This evening has been one of those evenings in which you drink too much caffeine earlier in the day and late into the evening you have too much to think about. You think about the weight of the world around you, of the systems and metrics that over-simplify the infinite complexities of life and existence. Your thoughts drift from your own health to that of others, of those that have passed and of those yet to be born. You think about the imaginary power institutions have and utilize, how information is developed and manipulated. How endless bureaucracy endlessly loops around the roads and highways of the world.
You wonder how can we ever even begin to redress these challenges and pursue the goodness that humanity can possess.
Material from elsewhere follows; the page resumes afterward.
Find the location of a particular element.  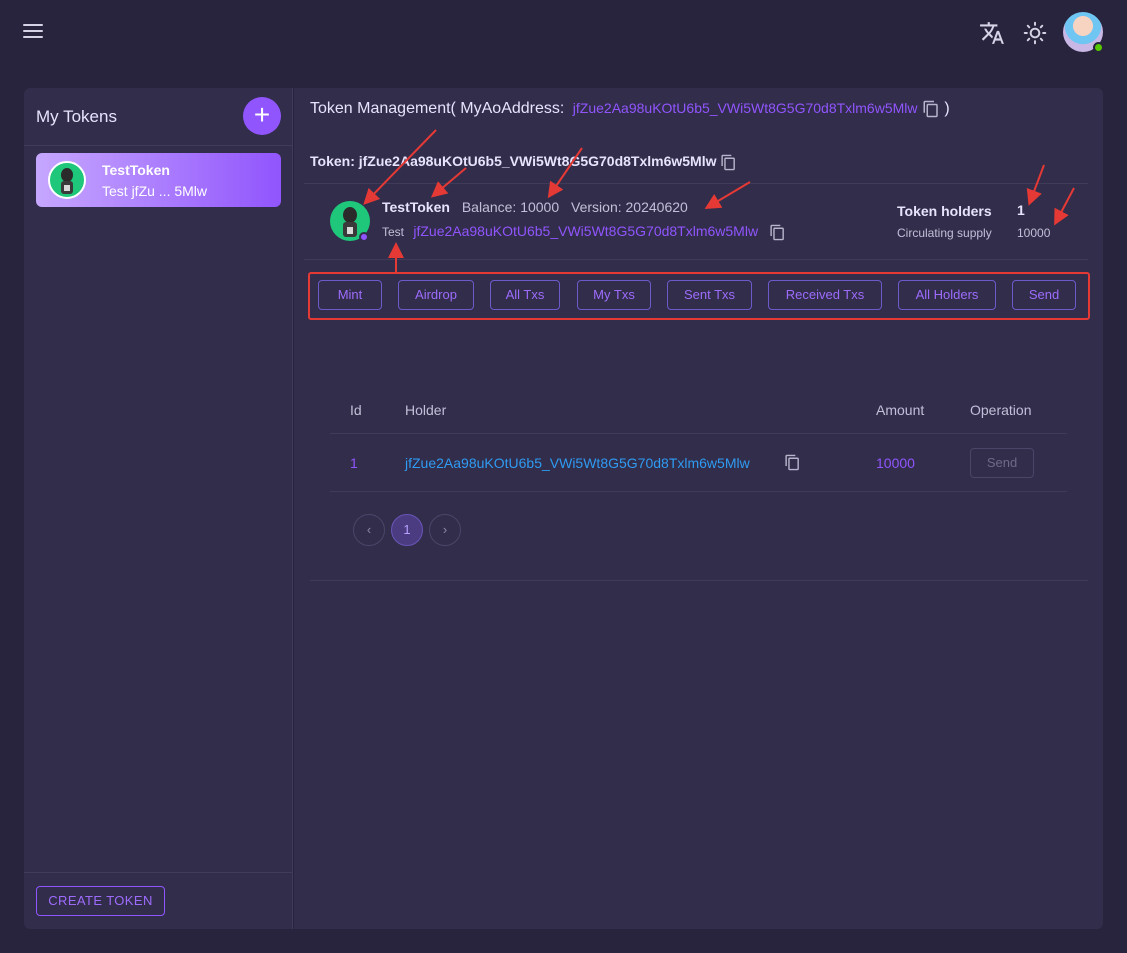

Kindness and stewardship. Fresh air and water. A lush world environment, nurtured by our ability to care for it and each other. All of our lives are under the dark impassable weights of the world's systems that we've developed. Subject to work within its endless forbidding corridors to ends unknown, wondering who or what could have created this path we blindly follow.
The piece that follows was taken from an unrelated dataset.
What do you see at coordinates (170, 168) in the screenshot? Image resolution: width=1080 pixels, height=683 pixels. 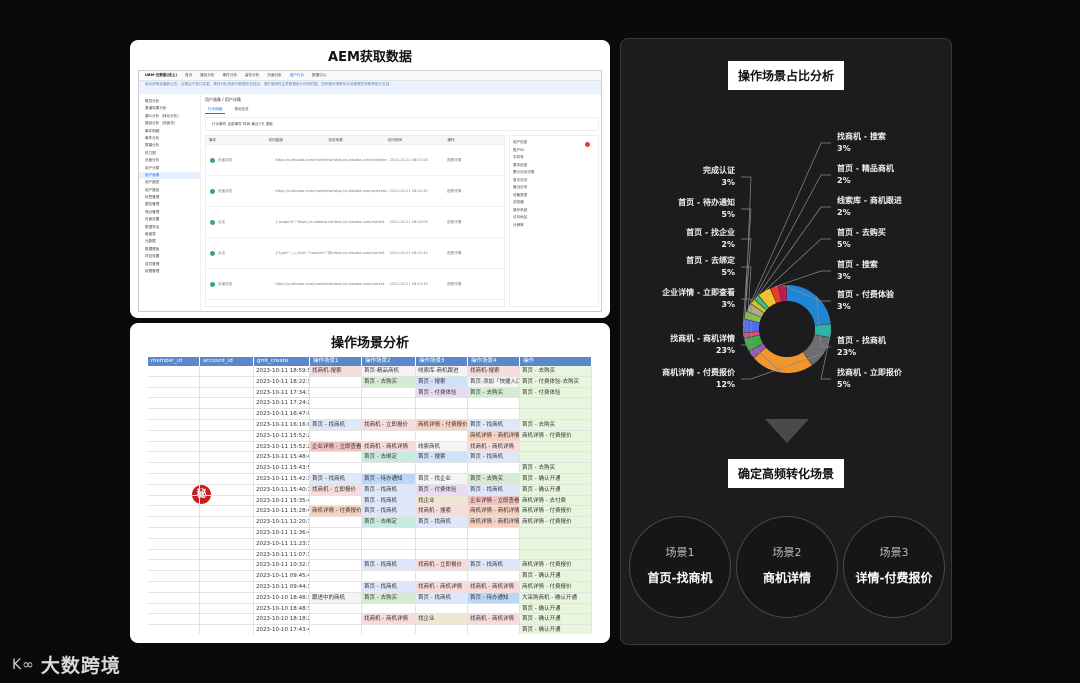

As the evening sky is eaten by outstretched light posts, nestlings wildly reaching into the night for a morsel of the last visible star, you feel lost and confused and alone. How can we fight the world that is forcing us into lives so unnatural, unripe; simply waiting for an unattainable self-enlightenment? What can you believe in if all is part of this tangled circular growth?
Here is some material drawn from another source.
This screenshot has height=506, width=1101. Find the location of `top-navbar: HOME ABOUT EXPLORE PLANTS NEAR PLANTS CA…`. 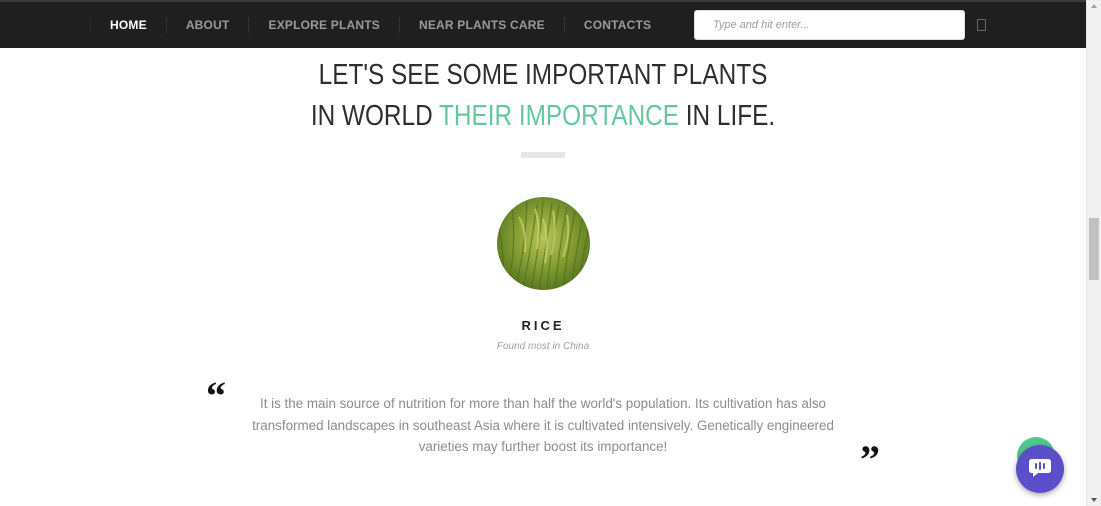

top-navbar: HOME ABOUT EXPLORE PLANTS NEAR PLANTS CA… is located at coordinates (543, 24).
The city around you is breathing, rasping into the still-warm night air. The homeless line the streets in their sleeping bags like cocoons waiting for first light to emerge as butterflies never to be delivered. The lights stare at you indifferently and you sigh as you quietly walk your way home, lost in thought as you bear the weight of the world.
Out of the darkness emerges a passing face in close view. Your eyes lock and with a smile a man kindly, softly, asks "How are you doing?" with a tone so knowing of exactly where you are that the moment has already passed where you hastily replied "Good, how are you?" with automatic, systematic perfection to realize: you are not alone.